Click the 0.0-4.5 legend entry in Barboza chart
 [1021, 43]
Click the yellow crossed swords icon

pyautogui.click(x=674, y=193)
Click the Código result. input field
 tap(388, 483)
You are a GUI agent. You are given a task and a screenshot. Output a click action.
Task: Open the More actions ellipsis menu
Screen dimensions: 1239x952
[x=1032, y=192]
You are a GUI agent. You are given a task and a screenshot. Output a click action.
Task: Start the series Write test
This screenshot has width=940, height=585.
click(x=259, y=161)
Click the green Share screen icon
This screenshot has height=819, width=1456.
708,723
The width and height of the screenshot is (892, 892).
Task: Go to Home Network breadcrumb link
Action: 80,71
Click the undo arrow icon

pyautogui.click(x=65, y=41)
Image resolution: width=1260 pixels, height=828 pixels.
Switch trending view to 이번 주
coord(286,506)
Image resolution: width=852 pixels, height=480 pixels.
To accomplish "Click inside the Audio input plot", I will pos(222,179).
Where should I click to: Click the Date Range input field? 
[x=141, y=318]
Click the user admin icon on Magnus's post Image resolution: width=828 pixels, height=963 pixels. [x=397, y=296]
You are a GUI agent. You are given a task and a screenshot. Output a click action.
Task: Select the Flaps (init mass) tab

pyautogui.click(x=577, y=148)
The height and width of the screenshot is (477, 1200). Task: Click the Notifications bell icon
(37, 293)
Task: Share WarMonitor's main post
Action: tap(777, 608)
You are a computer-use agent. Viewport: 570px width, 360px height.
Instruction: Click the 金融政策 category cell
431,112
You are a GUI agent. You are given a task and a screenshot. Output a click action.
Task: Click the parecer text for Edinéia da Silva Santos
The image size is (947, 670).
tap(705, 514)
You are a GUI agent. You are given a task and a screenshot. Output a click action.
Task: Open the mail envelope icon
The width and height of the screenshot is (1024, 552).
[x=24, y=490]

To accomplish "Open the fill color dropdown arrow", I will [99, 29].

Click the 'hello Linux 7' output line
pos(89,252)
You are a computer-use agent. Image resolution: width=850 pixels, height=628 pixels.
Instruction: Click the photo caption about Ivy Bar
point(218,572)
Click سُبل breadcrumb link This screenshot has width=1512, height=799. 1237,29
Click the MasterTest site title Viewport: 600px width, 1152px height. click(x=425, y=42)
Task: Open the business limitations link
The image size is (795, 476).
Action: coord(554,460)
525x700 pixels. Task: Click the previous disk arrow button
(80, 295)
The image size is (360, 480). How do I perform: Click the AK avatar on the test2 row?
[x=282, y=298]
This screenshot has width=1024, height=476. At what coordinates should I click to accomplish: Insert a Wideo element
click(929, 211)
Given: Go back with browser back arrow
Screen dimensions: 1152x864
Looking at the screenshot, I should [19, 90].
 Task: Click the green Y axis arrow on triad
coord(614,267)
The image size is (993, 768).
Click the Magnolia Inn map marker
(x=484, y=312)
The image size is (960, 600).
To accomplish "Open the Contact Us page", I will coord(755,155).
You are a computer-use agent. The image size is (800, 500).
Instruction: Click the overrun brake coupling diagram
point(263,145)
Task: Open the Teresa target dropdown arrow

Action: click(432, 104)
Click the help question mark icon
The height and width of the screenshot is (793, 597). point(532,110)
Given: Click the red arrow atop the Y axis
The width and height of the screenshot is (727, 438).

........

YOUR INSTRUCTIONS:
For every line of the material that holds the word "will", make a copy.

TASK RESPONSE:
To accomplish "Click inside the Audio input plot", I will pos(222,179).
To accomplish "Open the fill color dropdown arrow", I will [99, 29].
To accomplish "Open the Contact Us page", I will coord(755,155).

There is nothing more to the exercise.